CHRONIQUE PAR ...
Winter
Cette chronique a été mise en ligne le 01 juin 2021
Sa note :
17.5/20
LINE UP
-Daniel Droste
(chant+guitare+claviers)
-Chris Hector
(guitare)
-Stephan Wandernot
(basse)
-Cornelius Althammer
(batterie)
TRACKLIST
1) Further South
2) Aeons Elapse
3) Deliverance
4) Antartica the Polymorphess
5) Fathoms Deep Below
6) The Giant
DISCOGRAPHIE
« Toutes mes visions étaient de naufrage et de famine, de mort ou de captivité parmi les tribus barbares, d'une existence de douleurs et de larmes, traînée sur quelque rocher grisâtre et désolé, dans un océan inaccessible et inconnu » Edgar Allan Poe a signé avec Les Aventures d’Arthur Gordon Pym son unique roman, à l’ambiance sombre et tourmentée. Il n’est pas étonnant qu’un groupe comme Ahab se serve de ces aventures nautiques pour créer la toile de fond narrative de leur troisième album, The Giant. Sombre et tourmenté, l’opus des Allemands l’est également. Mélancolique aussi. Les musiciens ont réussi à faire cohabiter la puissance titanesque du funeral doom avec des ambiances mélancoliques extrêmement bien composées. L’auditeur y trouve du coup vraiment son compte.
Si trois mots devaient caractériser cet album, ce seraient tristesse, menace et retenue. Tristesse, d’abord, car une atmosphère nostalgique se dégage nettement de l’ensemble de l’œuvre, atmosphère basée sur de longs passages accoustiques et un chant clair, ou plutôt des chants clairs. Si la belle voix « clean » de Daniel Droste se situe dans un registre assez classique, ce dernier emploie sur "Aeons Elapse" un chant plus rauque, à la Primordial, et sur "Antartica The Polymorphess", le timbre si caractéristique de la guest-star Herbrand Larsen d’Enslaved vient se mélanger aux vocaux de Daniel, pour l’un des moments les plus émouvants de l’album. Menace ensuite, car Ahab ayant beau mutliplier les moments tranquilles sur l’album, les riffs éléphantesques et la voix d’outre-tombe sont encore présents, et leur relative rareté leur donne même presque plus de poids. L’exemple le plus saisissant est peut-être "Fathoms Deep Blue" où l’on bascule en quelques accords du calme accoustique à une ambiance funeral doom véritablement glaçante.

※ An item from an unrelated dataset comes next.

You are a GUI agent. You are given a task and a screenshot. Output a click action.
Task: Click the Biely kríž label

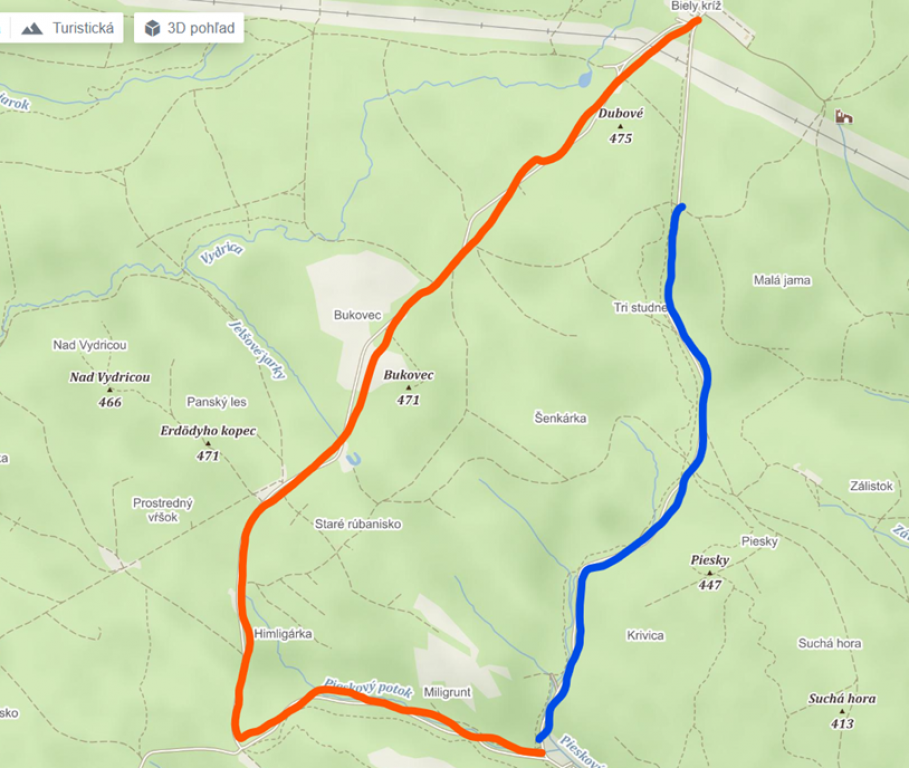point(696,6)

Retenue enfin, car peut-être que l’une des plus grandes forces de l’album est de savoir ne point trop en faire. Ahab ne fait pas dans la surenchère : les passages posés et mélodiques conservent une teinte grise qui sied bien au propos, les temps typiques du funeral doom ne donnent lieu à aucune explosion. Il n’y a ni effets théatraux ni exagérations, ce qui confère à l’ensemble une grande sensation de puissance maîtrisée et de justesse. Tient-on là l’album parfait ? Pas tout à fait quand même. On ne reprochera pas aux chansons d’être longues et lentes, c’est le genre qui veut que ce soit ainsi. Non, ce qui peut provoquer quelques motifs d’inquétudes, ce sont des titres comme "Deliverance" ou "The Giant" qui, tout en étant de très bons morceaux, pourraient entrer dans le répertoire de maints groupes de doom death. La « griffe Ahab » y est un peu moins reconnaissable, malgré les quelques « funeral grunts » de rigueur. Il s’agit néanmoins d’un détail tant l’album est bon.
Ahab suivra-t-il un jour les pas d'Anathema et le groupe abandonnera-t-il un jour le registre funeral doom, pour se consacrer exclusivement à des atmosphères plus légères, presque post-rock, déjà bien présentes sur The Giant ? L’hypothèse n’est pas improbable tant l'album fait la part belle aux ambiances calmes, mais il est toujours hasardeux de parier sur l’orientation musicale future d’un groupe. Ce qui est certain en revanche, c’est que sur leur troisième oeuvre, les artistes ont très bien su mélanger la brutalité titanesque du funeral doom à des horizons musicaux plus calmes et chargés de poésie, les deux pôles musicaux proposés par les métalleux allemands se complétant à merveille. La présence de Herbrand Larsen est très appréciable et contribue à rendre The Giant encore plus envoûtant. Un album à consommer sans aucune modération.